**WORK ORDER**
The following listing has lines to check for the word "agent"; give only the number of lines that contain it.
━━━━━━━━━━━━━━━━
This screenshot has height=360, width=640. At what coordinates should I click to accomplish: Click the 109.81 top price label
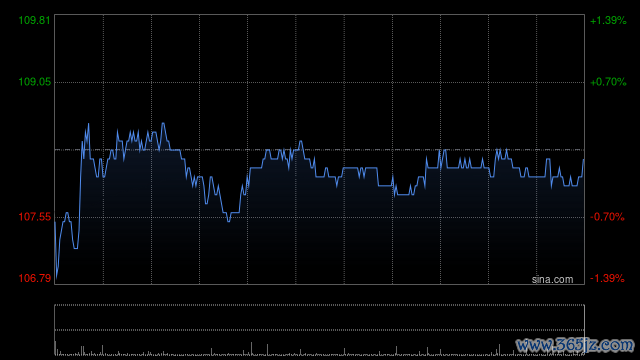[x=35, y=20]
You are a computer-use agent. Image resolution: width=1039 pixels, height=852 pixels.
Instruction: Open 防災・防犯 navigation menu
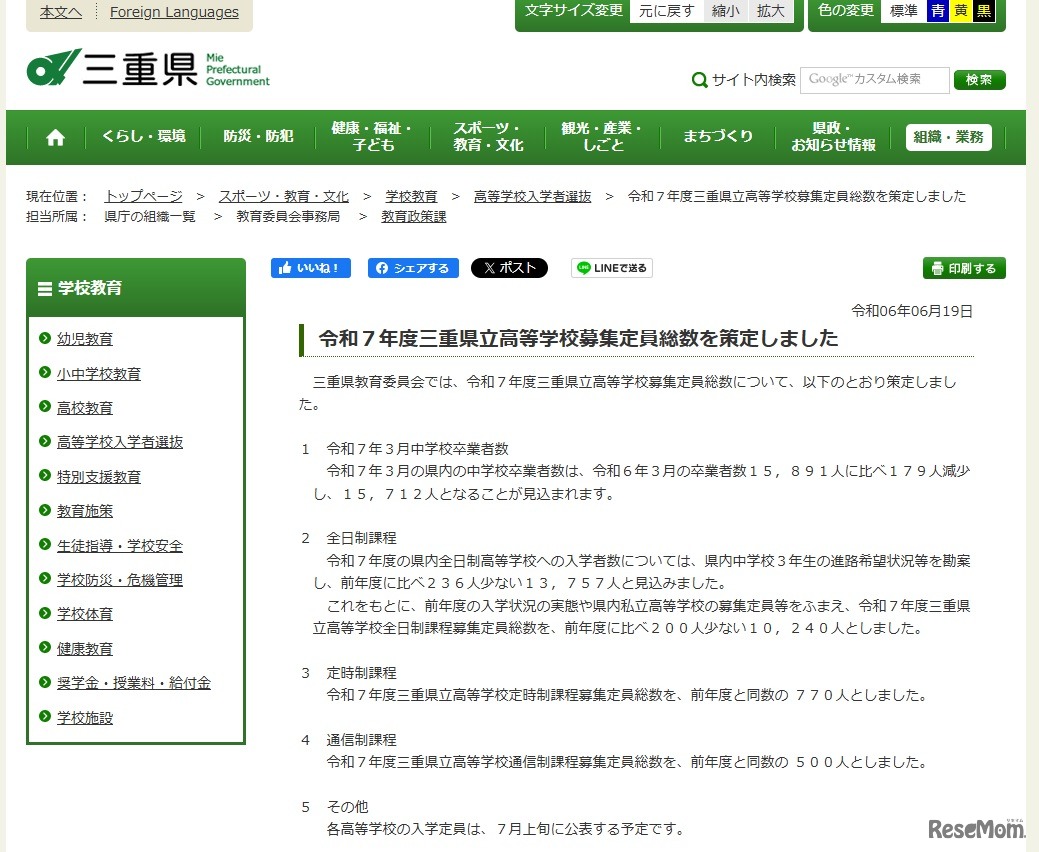(x=258, y=137)
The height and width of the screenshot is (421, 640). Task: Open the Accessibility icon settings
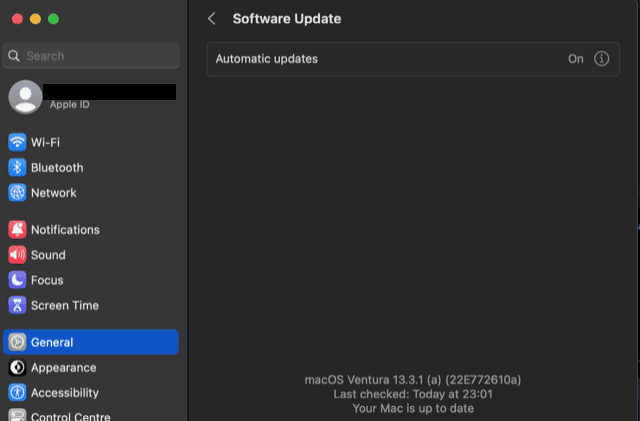click(x=17, y=393)
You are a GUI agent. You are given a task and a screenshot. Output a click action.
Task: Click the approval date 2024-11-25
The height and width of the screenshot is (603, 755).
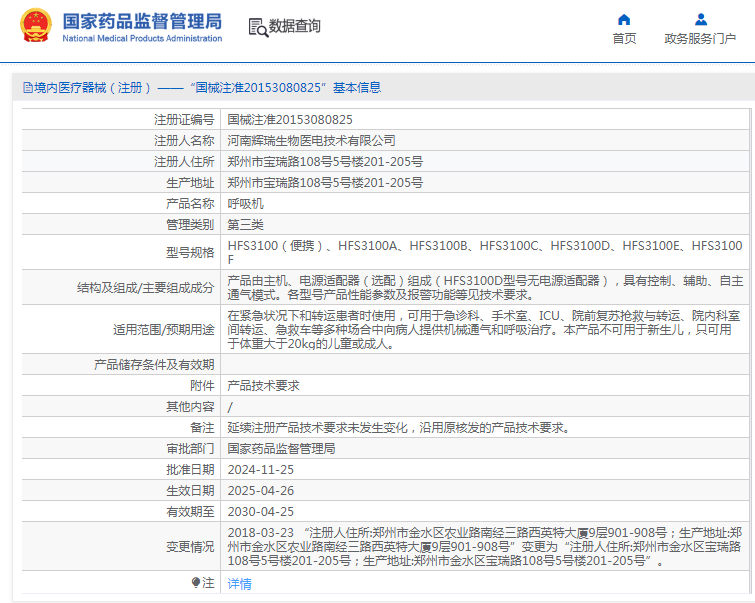260,469
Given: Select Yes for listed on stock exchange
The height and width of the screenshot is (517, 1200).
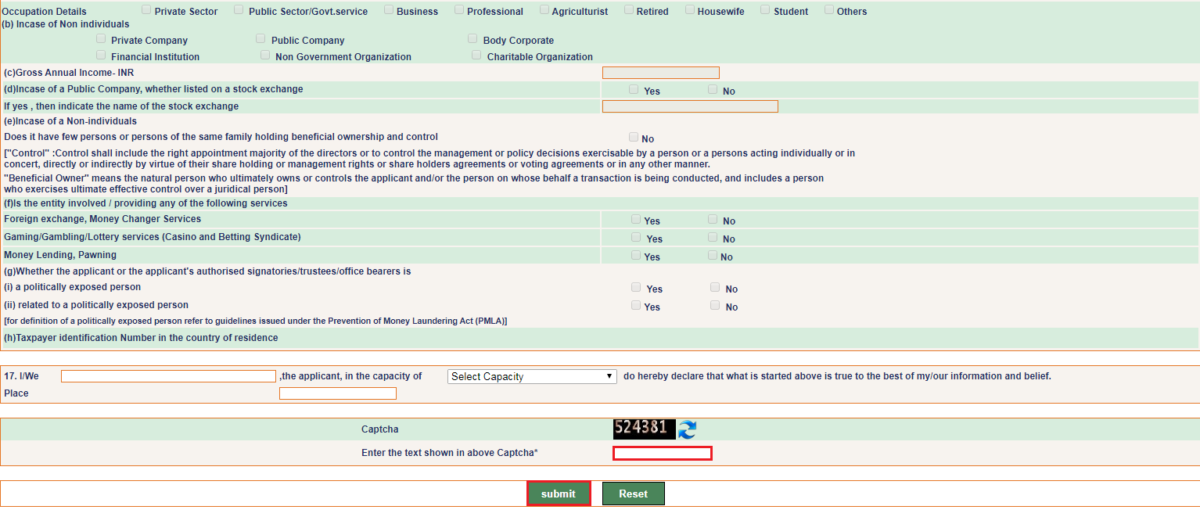Looking at the screenshot, I should pos(635,89).
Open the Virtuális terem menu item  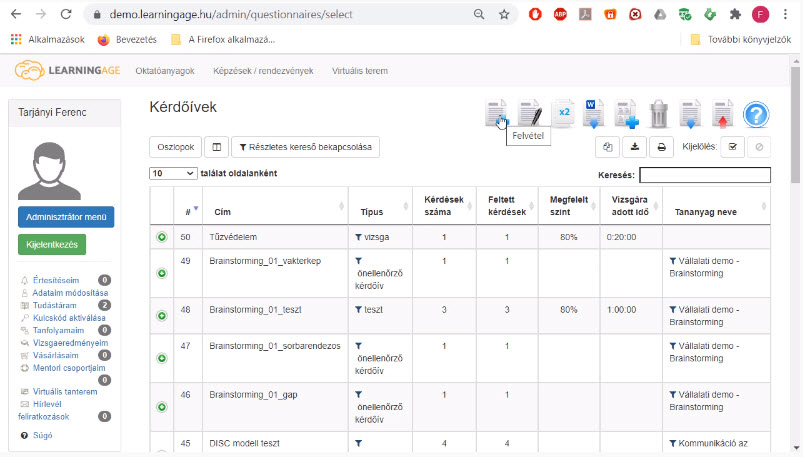tap(360, 71)
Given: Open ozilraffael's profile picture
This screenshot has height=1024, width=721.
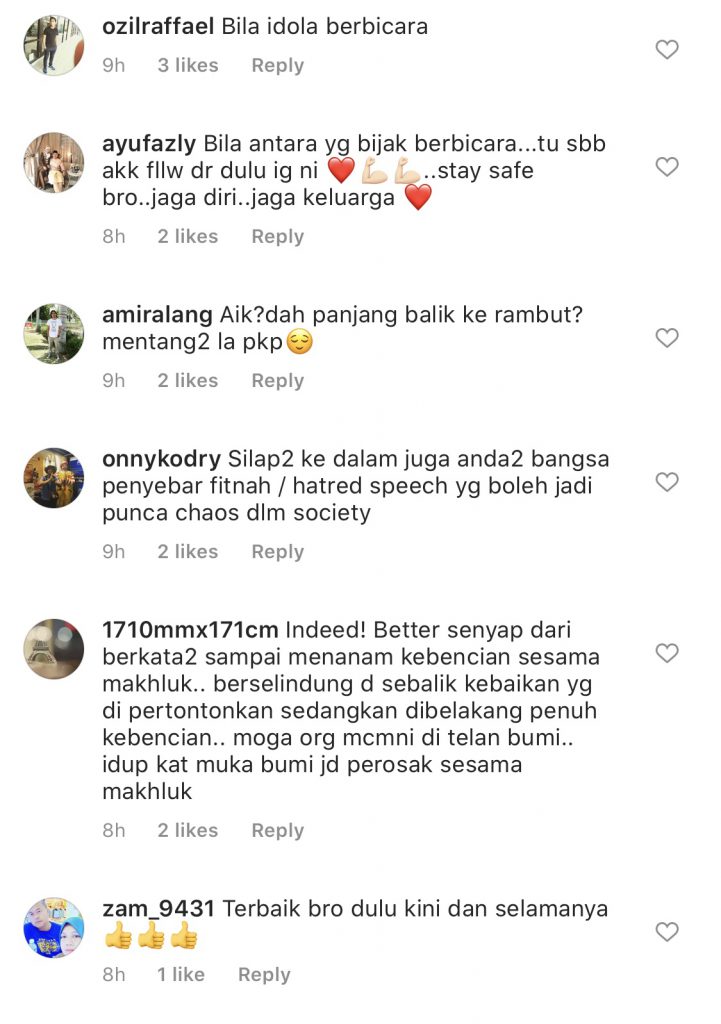Looking at the screenshot, I should click(54, 45).
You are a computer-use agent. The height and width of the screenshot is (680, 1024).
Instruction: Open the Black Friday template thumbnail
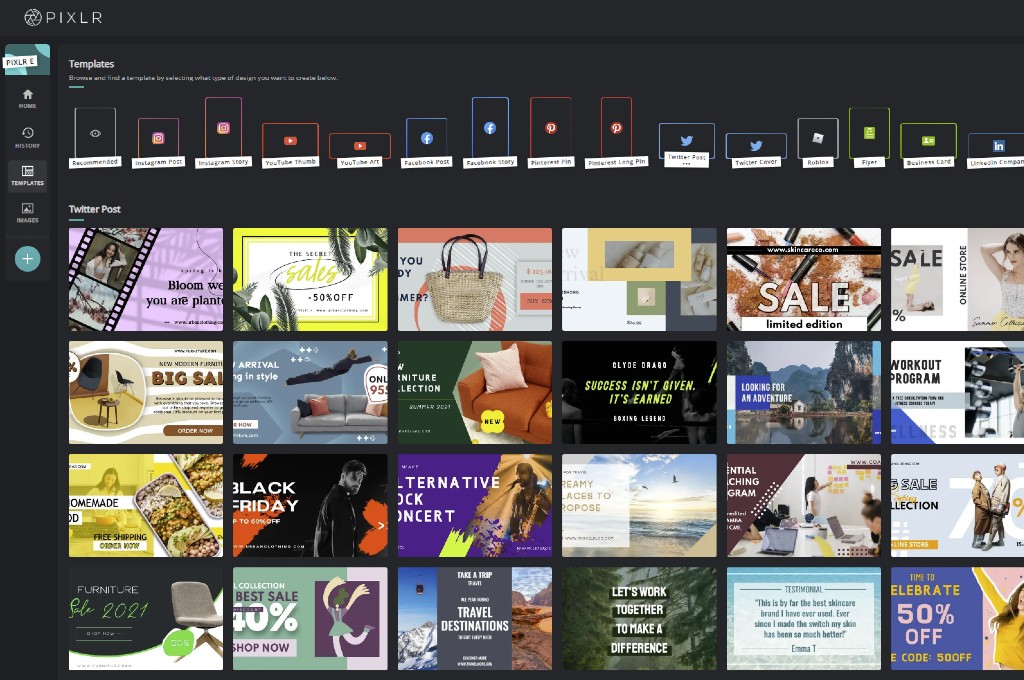coord(310,505)
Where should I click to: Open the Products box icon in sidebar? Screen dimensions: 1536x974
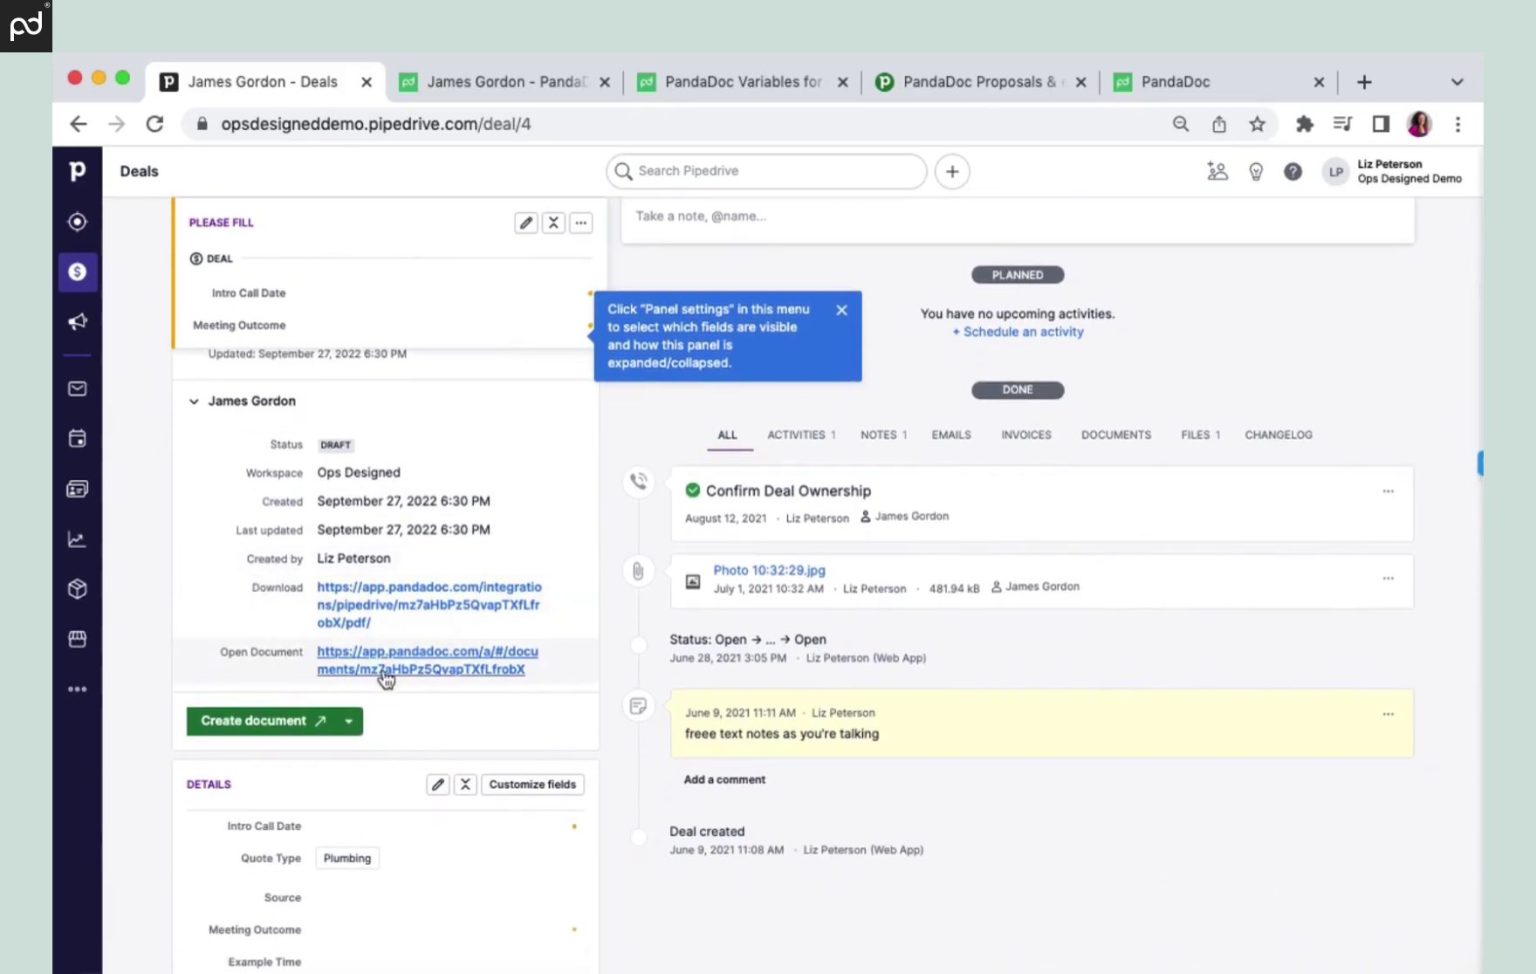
━━━━━━━━━━━━━━━━
**TASK ANSWER**
3